▶ _DIRECTIONS FOR THIS TASK_:
When the line containing "Where should I click to: Open" is found in the data below, copy it and each line after it through the line containing "Task: Click the refresh insights icon", exactly and with no others.

▶ _SUPPLIED INFORMATION_:
==*==
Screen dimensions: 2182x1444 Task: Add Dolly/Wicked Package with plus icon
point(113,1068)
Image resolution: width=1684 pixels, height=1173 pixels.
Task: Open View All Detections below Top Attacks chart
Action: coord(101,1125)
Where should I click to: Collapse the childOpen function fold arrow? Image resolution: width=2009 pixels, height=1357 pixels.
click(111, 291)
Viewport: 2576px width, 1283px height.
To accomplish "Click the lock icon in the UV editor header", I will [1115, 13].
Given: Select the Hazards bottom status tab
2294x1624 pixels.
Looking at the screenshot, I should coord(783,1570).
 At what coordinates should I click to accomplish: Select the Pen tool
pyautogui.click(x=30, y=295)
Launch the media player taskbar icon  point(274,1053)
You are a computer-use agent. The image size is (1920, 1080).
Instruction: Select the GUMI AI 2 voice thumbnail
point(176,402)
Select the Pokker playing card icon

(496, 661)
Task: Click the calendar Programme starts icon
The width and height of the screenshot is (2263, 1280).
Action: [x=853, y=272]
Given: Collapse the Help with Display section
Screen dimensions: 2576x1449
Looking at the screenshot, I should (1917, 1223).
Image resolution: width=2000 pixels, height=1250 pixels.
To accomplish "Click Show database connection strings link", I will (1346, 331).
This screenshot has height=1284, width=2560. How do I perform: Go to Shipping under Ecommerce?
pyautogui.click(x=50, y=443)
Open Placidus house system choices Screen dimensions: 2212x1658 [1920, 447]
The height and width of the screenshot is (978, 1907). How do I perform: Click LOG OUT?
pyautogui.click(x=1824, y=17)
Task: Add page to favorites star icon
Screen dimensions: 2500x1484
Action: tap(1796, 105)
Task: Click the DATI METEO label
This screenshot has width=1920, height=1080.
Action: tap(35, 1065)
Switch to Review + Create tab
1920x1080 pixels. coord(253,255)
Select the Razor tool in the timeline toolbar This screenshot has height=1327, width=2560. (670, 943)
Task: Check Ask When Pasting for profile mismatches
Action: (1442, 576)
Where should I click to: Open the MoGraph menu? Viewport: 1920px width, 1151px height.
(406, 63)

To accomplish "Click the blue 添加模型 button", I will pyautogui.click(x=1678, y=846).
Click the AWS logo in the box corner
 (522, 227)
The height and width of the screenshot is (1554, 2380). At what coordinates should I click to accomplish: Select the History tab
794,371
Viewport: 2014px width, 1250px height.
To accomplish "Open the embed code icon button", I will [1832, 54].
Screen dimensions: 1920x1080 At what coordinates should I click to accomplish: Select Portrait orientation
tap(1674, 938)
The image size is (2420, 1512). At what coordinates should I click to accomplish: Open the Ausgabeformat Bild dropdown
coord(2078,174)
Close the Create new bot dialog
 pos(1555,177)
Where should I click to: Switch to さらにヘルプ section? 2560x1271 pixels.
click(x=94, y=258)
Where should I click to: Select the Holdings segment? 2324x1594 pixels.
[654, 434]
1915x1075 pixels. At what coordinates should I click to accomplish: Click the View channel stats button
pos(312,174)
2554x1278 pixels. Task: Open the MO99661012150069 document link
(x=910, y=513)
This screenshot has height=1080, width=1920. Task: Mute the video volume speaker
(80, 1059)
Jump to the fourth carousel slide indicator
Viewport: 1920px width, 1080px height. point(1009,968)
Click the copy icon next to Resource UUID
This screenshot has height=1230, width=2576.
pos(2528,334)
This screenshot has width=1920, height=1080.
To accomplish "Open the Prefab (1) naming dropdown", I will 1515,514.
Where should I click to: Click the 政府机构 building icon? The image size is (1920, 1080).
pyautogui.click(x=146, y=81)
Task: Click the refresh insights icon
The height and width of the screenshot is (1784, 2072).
==*==
▶ _TASK OUTPUT_:
Where should I click to: Open the MoGraph menu? Viewport: 1920px width, 1151px height.
(406, 63)

To accomplish "Click the blue 添加模型 button", I will pyautogui.click(x=1678, y=846).
Click the AWS logo in the box corner
 (522, 227)
The height and width of the screenshot is (1554, 2380). At what coordinates should I click to accomplish: Select the History tab
794,371
Viewport: 2014px width, 1250px height.
To accomplish "Open the embed code icon button", I will [1832, 54].
Screen dimensions: 1920x1080 At what coordinates should I click to accomplish: Select Portrait orientation
tap(1674, 938)
The image size is (2420, 1512). At what coordinates should I click to accomplish: Open the Ausgabeformat Bild dropdown
coord(2078,174)
Close the Create new bot dialog
 pos(1555,177)
Where should I click to: Switch to さらにヘルプ section? 2560x1271 pixels.
click(x=94, y=258)
Where should I click to: Select the Holdings segment? 2324x1594 pixels.
[654, 434]
1915x1075 pixels. At what coordinates should I click to accomplish: Click the View channel stats button
pos(312,174)
2554x1278 pixels. Task: Open the MO99661012150069 document link
(x=910, y=513)
This screenshot has height=1080, width=1920. Task: Mute the video volume speaker
(80, 1059)
Jump to the fourth carousel slide indicator
Viewport: 1920px width, 1080px height. point(1009,968)
Click the copy icon next to Resource UUID
This screenshot has height=1230, width=2576.
pos(2528,334)
This screenshot has width=1920, height=1080.
To accomplish "Open the Prefab (1) naming dropdown", I will 1515,514.
Where should I click to: Click the 政府机构 building icon? The image size is (1920, 1080).
pyautogui.click(x=146, y=81)
Task: Click the refresh insights icon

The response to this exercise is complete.